El expresidente de ANC Jordi Sànchez se ha encarado este lunes al juez del Tribunal Supremo Pablo Llarena al que ha reprochado su forma de conducir la causa que instruye sobre el ‘procés’. “Percibo una clara falta de objetividad”, le ha reprochado según fuentes presentes en la declaración. En su opinión el magistrado no está actuando con verdadera independencia y desarrolla una causa general contra el independentismo que va más allá de las responsabilidades individuales por las que se les procesa. “No se puede ser juez y víctima”, ha dicho a Llarena.

Así, ha hecho referencia a una de las expresiones empleado por el instructor en el auto en el que le procesa por rebelión. En ese escrito Llarena aseguraba sobre el ‘procés’ que es una estrategia que “sufrimos” y según la visión de Sànchez al emplear esta expresión que le incluye se hace partícipe y parte afectada por la acción del Govern en los últimos años. Fuentes de su defensa han concretado que, además, ha indicado que considera que la evolución política catalana ha influido en las distintas decisiones del juez y esto demuestra que sus motivos son “ideológicos”.

Durante la declaración del dos veces candidato a presidir la Generalitat, el acusado ha vuelto a sacar, además, a colación la admisión a trámite por parte de la Comisión de Derechos Humanos de la ONU de su queja por violación de sus derechos políticos. Ha echado en cara al magistrado que no haya atendido a este organismo y que no se haya tenido esta valoración en cuenta para revisar su situación.

Precisamente la pasada semana el juez Llarena volvió a impedir la investidura de Sànchez y rechazó su petición de permisos puntuales para acudir al Parlament, excarcelación o posibilidad de participar en los Plenos a través de videoconferencia. El juez ha respondido a estas reticencias y le ha indicado que sus letrados pueden recurrir ante la sala de apelaciones cualquiera de sus resoluciones si las consideran injustas.

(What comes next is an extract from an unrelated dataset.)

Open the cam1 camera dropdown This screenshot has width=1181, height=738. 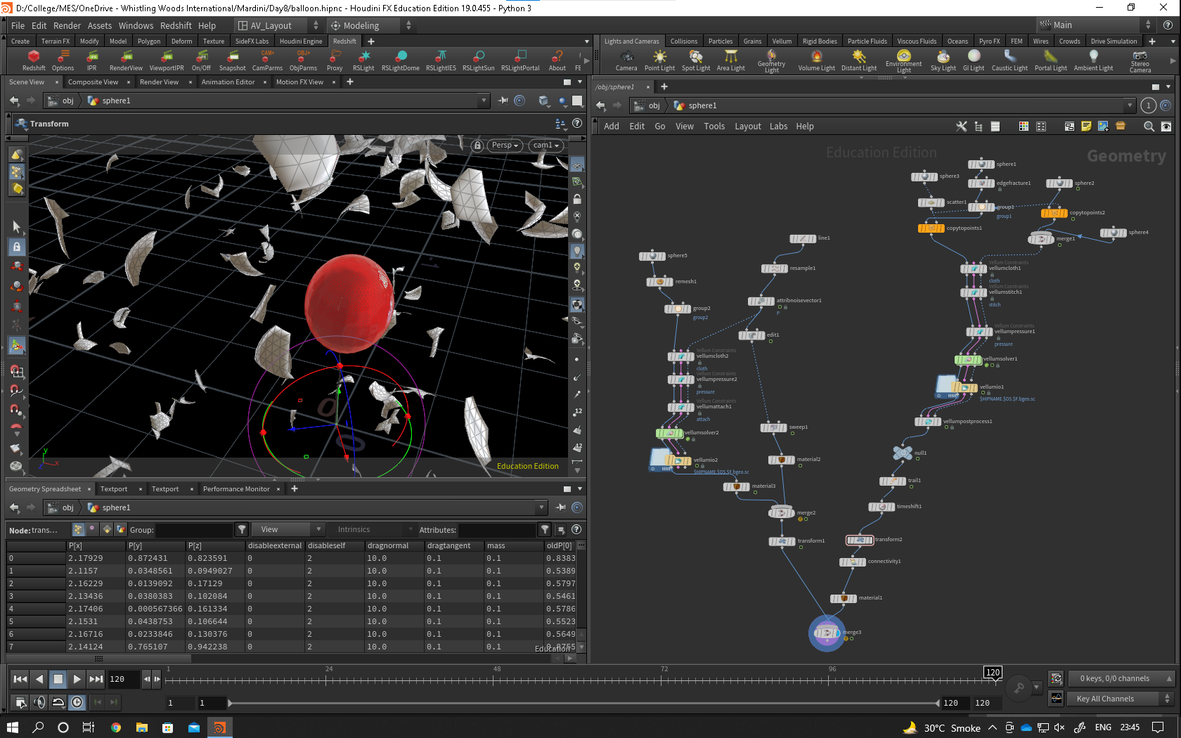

También se ha referido en la comparecencia a la actuación de la ANC, que antes dirigía, y ha dicho que “siempre” mantuvo contactos con el Gobierno de la Generalitat y que “especialmente” contactaba con el consejero del Interior, el también procesado por rebelión Joaquim Forn. En cuanto a los hechos por los que ha sido procesado, Sànchez ha reiterado que ni él ni el líder de Òmnium Cultural, Jordi Cuixart, movilizaron a la gente para cometer actos violentos el día 20 de septiembre ante las puertas de la Consejería de Economía que estaba siendo registrada por orden del Juzgado de Instrucción número 13 de Barcelona.

Una línea compartida

La indagatoria de este lunes ha demostrado que los tres procesados han unificado sus estrategias de defensa para centrar el foco en la vulneración que, a su entender, sufre su libertad ideológica y de expresión. El tercero de los citados esta jornada, Cuixart, ha mencionado durante una breve intervención también este hecho. Su abogada, Marina Roig, ha dicho a los medios de comunicación que el auto de procesamiento, “y el procedimiento en general”, está “criminalizando la movilización ciudadana y el derecho a la protesta”.